脛骨結節遠端一刀切截骨法(DTT-HTO):臺北三軍總醫院花世源教授潛心研究HTO20余年,經過近3000例臨床案例驗證,總結改良的一刀切是:沿著脛骨結節前方的骨皮質將其遠端截下,使脛骨結節與脛骨近端相連,一般厚度至少為1cm,長度至少為2.5cm(脛骨粗隆下1/3的范圍),然后在脛骨結節后方由后向前做切口,為了避免外側皮質骨斷裂,花世源教授總結出有效改良法:沿切口平面由內往外打5洞打穿對側皮質骨,起到弱化對側皮質骨應力,再慢慢撐開。

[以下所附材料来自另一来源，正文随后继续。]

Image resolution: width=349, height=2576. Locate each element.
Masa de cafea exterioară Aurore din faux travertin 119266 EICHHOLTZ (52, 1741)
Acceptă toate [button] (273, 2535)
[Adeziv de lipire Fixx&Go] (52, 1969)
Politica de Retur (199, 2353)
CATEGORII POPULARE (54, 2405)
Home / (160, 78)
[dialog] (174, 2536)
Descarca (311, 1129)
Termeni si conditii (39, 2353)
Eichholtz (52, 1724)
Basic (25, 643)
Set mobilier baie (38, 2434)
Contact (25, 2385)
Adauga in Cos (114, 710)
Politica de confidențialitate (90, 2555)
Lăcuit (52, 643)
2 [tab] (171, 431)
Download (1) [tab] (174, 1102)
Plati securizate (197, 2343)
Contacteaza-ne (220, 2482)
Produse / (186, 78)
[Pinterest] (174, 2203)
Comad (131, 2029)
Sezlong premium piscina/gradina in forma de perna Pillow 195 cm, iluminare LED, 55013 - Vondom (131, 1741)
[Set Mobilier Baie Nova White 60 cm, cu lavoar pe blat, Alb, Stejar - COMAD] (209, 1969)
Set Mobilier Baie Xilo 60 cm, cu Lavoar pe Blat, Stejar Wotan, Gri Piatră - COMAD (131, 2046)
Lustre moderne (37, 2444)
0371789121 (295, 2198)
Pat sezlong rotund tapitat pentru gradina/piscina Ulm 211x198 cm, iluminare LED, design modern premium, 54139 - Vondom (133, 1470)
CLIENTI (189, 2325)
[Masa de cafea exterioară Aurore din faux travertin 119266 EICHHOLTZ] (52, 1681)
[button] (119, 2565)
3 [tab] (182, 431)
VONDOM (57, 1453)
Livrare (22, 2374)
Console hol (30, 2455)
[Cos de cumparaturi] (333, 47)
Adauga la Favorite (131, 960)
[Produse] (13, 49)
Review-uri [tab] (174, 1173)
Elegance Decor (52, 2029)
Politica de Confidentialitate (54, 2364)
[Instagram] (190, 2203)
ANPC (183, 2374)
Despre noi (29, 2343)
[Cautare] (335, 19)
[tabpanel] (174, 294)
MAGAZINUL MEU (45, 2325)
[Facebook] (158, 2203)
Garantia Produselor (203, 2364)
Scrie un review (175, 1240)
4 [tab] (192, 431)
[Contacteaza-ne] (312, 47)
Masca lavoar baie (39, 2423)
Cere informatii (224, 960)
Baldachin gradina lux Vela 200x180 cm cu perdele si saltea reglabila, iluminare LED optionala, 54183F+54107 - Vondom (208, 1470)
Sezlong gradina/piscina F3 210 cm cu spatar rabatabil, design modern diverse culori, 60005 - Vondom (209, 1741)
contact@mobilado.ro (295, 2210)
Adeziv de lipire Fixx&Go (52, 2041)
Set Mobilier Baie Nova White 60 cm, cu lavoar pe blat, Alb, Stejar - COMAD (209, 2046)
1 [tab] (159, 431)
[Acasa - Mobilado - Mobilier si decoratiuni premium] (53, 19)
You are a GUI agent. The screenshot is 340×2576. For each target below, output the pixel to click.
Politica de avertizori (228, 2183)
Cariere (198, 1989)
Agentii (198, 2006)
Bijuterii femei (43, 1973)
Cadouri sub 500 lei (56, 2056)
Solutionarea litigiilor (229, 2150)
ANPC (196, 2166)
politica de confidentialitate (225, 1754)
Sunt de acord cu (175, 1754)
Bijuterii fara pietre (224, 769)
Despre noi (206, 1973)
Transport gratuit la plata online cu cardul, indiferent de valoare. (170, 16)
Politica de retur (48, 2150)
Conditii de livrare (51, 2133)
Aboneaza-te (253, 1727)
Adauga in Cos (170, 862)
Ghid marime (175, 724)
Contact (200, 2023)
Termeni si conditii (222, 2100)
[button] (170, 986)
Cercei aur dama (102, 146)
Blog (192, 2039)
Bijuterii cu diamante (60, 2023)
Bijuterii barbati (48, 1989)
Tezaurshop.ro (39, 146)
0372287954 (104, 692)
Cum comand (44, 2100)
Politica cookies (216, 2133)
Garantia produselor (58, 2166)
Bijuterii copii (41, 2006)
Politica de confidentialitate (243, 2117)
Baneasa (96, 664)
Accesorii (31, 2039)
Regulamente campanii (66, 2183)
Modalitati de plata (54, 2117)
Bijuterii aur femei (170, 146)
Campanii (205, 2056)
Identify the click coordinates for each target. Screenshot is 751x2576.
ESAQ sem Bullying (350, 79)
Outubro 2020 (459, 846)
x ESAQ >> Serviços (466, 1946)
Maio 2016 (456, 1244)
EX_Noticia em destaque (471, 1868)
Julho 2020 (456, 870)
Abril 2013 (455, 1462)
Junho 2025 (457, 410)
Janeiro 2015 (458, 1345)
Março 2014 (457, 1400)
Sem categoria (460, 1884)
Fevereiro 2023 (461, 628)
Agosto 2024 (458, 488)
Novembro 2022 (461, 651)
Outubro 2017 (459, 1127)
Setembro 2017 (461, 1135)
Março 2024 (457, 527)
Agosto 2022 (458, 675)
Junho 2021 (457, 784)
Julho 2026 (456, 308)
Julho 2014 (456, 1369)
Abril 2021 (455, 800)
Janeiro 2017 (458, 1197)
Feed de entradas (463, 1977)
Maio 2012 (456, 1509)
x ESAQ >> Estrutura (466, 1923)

結果顯示,一刀切截骨法加花醫生的五孔皮質骨應力弱化法,可有效地避免髕骨下陷,同時降低了脛骨結節骨折的發生率。

脛骨結節遠端一刀切截骨法(DTT-HTO)的截骨在脛骨結節下三分之一,內固定鋼板承受的重力比兩刀切大,花世源教授應用生物力學原理研發了專利π型骨板和填充骨,避免斷板斷釘的機率。為了縮短醫生學習改良式一刀切的過程,讓醫生們更有信心開展此截骨術,廣東陽健醫療科技有限公司采用三維PSI(Patient Specific Instrument)作為手術的客制化導引器械,讓手術過程標準化、簡單化、精確化。

 



術式對比

名稱

DTT-HTO(脛骨結節遠端單平面截骨)

傳統雙平面截骨

術式

脛骨結節下方截骨

經脛骨結節上方截骨

截骨面通過脛骨結節的下三分之一、上脛腓聯合下0.5公分并與遠端股骨髁連線成30°交角;

在脛骨結節的后方行一水平截骨面,再于脛骨結節骨皮質近端行一上升截骨面;

優勢

1.單截骨面操作相對簡單,手術時間短,術中出血量少;

2.安全實用不改變結構;

3.外側合頁破裂影響小,配合5孔弱化外側皮質骨方法降低合頁破裂風險至3%;

由于截骨位置相對偏上,截骨面接觸面積較大

1.血運好,骨愈合容易發生,可不值骨;

2.對鋼板要求較低;

不足

由于截骨位置相對偏下,截骨面接觸面積少

1.對內固定有更高的要求;

2.骨愈合不容易,可通過值骨解決;

1.術式相對復雜,上升截骨面不容易掌控,可能損傷干骺端及髕韌帶表面;

2.可能出現髕骨下陷、髕股關節炎等后遺癥;

3.有近端脛腓聯合損傷的風險;

4.截骨合頁位置更接近關節,合頁破裂的影響更大;

適應癥

(結節下截骨可避免損傷干骺端、髕韌帶及髕骨下陷等問題,對撐高矯正角度的限制較低,能適應內翻較嚴重的患者)

1.一級內翻; 二級內翻; 三級內翻;

2.結合π型板可把適應癥擴大至肥胖的患者(BMI大于30)及骨質疏松的患者,年齡大于65歲患者。

(結節上截骨,脛骨結節(髕韌帶附著點)分配到截骨遠端,矯正下肢力線撐高截骨口時,髕韌帶和髕骨向遠端移位,若切鋸上升截骨面時髕韌帶表面受損形成瘢痕收縮,這些可造成比較嚴重的并發癥—髕骨下陷,會引起膝關節前方疼痛,膝關節活動受限和髕股關節炎等;對于內翻較嚴重的患者,雙平面截骨的上升截骨面限制了撐高矯正角度不能過大,會加重髕骨下陷的問題)

1.一級內翻; 二級內翻(輕度)。